Customer data will be extracted from the existing database and it will be generated as a flat file in space delimiter formatted, and then it will be sent to ETL team. ETL team will pick up the file and load the data in to new database.
For ETL mainly I’ll prepare test script based on the standard layout and validate the data. then we will extract the flat files into excel using excel marco,
Web App we do both black & Gray testing. Need to make sure, payment relate information is feed into database.
We will split the user stories, sometime, so we do black box & gray box for both ETL & web application.
User Interface testing: UI Spec documents, icons, images, buttons label. (black box testing)
General Responsibilities: daily defect calls, daily reports, offshore call,
Web Application testing: Chordiant.
Validation: we will validate the data, whether it has been pumped in properly. Functional testing, we will have around 20 to 30 thousand record.

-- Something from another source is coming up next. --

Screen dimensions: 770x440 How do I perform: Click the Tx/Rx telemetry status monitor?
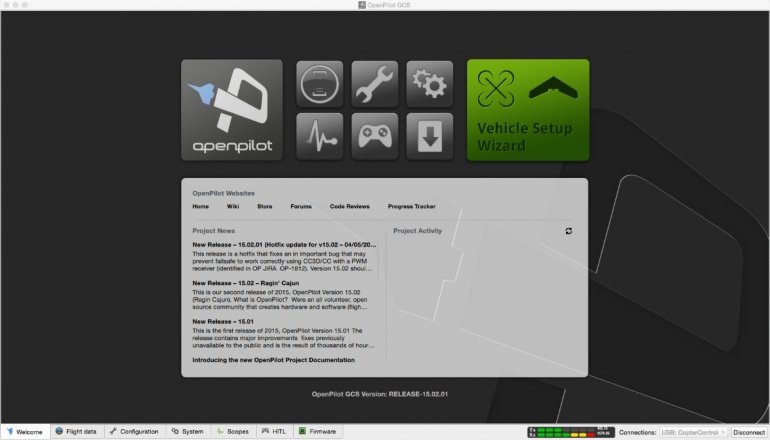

Data Reconciliation: Data mapping,
Data reconciliations element level checking where each element is valid. This includes matching the source and reflecting an accurate, valid value.
Database reconciliation focuses on the integrity and quality of the entire database or data set. Database reconciliation is a superset of data reconciliation.
We frequently use data reconciliation to address the integrity or accuracy of individual records of data quantities. Database reconciliation is frequently discussed at the completion of a data migration effort where we want to understand if the validity of the entire data set is still intact.
Data integrity testing. We will test it by writing SQL queries.
Migrating data from old database to new database, space delimited.
Gray box: Running sql queries in the database, (data manipulations, data validation), Any thing we create in backend called gray box testing.
White box testing: getting into the code and validating the code & conditions.(validated java code).